National Digital Inclusion Alliance session with (L to R) Susan Crawford, Bobby Coulter, Elizabeth Lindsey, and Angela Siefer. (Mark Urycki/ideastream)

Internet activists are gathering in Cleveland this week for a conference about getting better internet access to more people.  The National Digital Inclusion Alliance wants to reduce the inequity in broadband connections for people in rural areas or poor urban neighborhoods.   

Cleveland ranks as one of the worst cities in the country for neighborhood access to high-speed internet, according to a Federal Reserve Bank study.  Cleveland Public Library Director Felton Thomas has seen that for himself while driving by library branches at night.
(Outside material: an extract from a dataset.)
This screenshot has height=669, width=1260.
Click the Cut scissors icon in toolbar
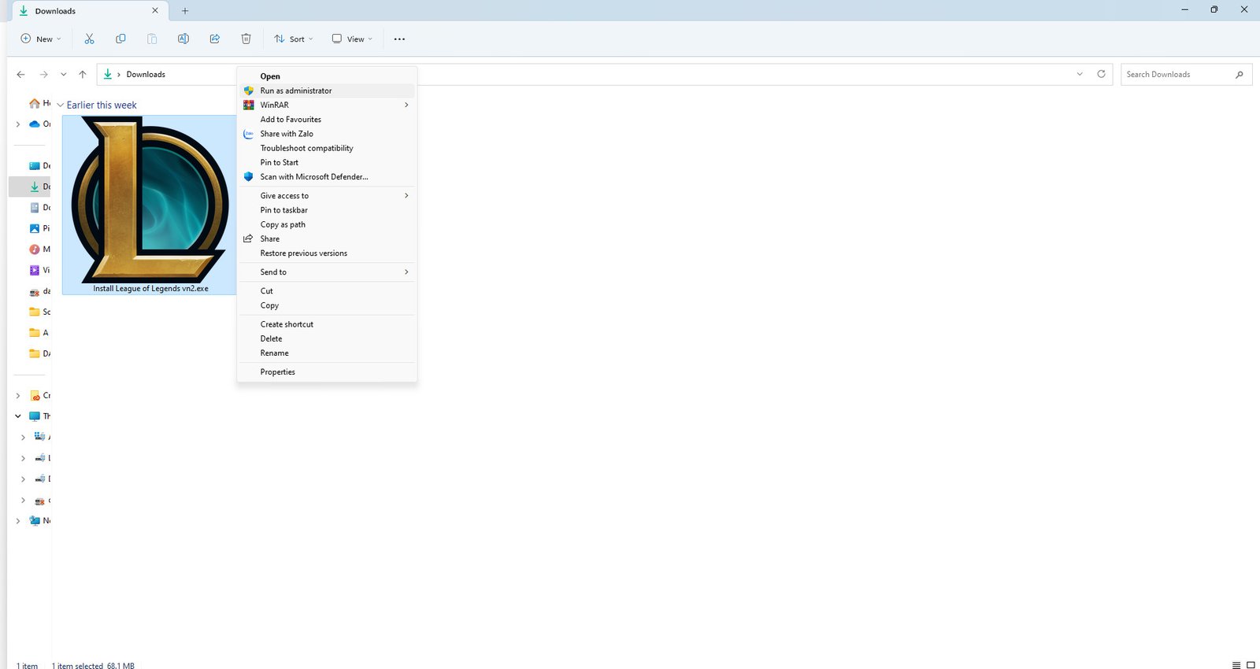point(89,39)
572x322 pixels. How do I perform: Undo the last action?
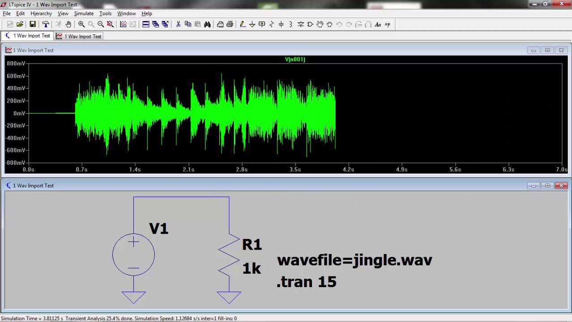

“And I see young people outside the libraries with their phones or their laptops working on homework at 11 o’clock at night, midnight, you know because the library is the only place they have access." 

Harvard Law Professor Susan Crawford says America needs to treat high-speed internet as a utility like electricity or water,  as other countries do.

“It is embarrassing to have a Korean tell me that coming to America is like taking a rural vacation because life is so slow here.  It is embarrassing for the mayor of Stockholm, the mayor said to me 'What can I do to help America?' ” 

Susan Crawfordthe John A. Reilly Professor of Law at Harvard Law School, author of Captive Audience: The Telecom Industry and Monopoly Power in the New Gilded Age (Mark Urycki/ideastream)

Crawford hopes cities will step up and either regulate internet providers or build their own fiber optic systems. She called for “raising a ruckus” and making broadband an election issue.

Bill Callahan might agree.  He’s the president of the Cleveland non-profit Connect Your Community and the author of a study looking at the lack of high speed internet access in poor neighborhoods. He calls it digital “red-lining” for low income people.

Callahan believes the solution will be the city government becoming a provider.

“At some point if you don’t have a regulatory handle on the problem, the only thing they public and community sector can do is say ‘Ok we’ll do it ourselves.’  And that is going on in 100 cities across the country.”

Bill Callahan of Connect Your Community has a map of Cleveland neighborhoods with and without availability of high speed internet. (Mark Urycki/ideastream)

Callahan predicts Cleveland could build out a fiber network for $30 million dollars, less than it cost to renovate Public Square.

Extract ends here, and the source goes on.